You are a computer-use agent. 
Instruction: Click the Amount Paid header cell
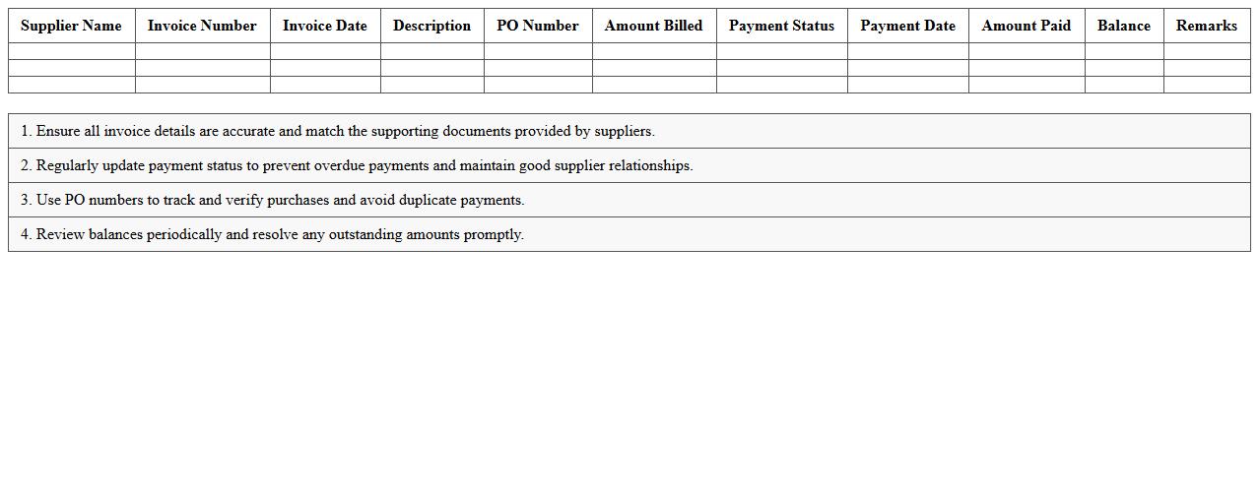1026,26
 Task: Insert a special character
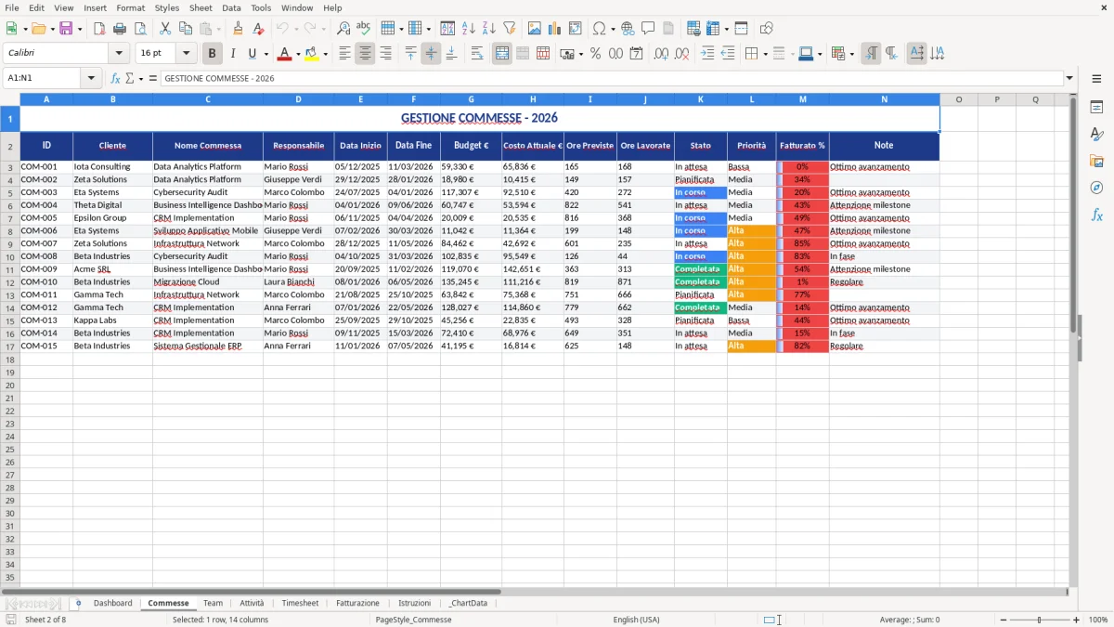point(600,28)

◇ ◇ ◇ ◇

* Exercise goal: What you give back must match the material above exactly, minus its pictures.

* Solution:
You are a computer-use agent. 
Instruction: Click the Amount Paid header cell
1026,26
 Task: Insert a special character
point(600,28)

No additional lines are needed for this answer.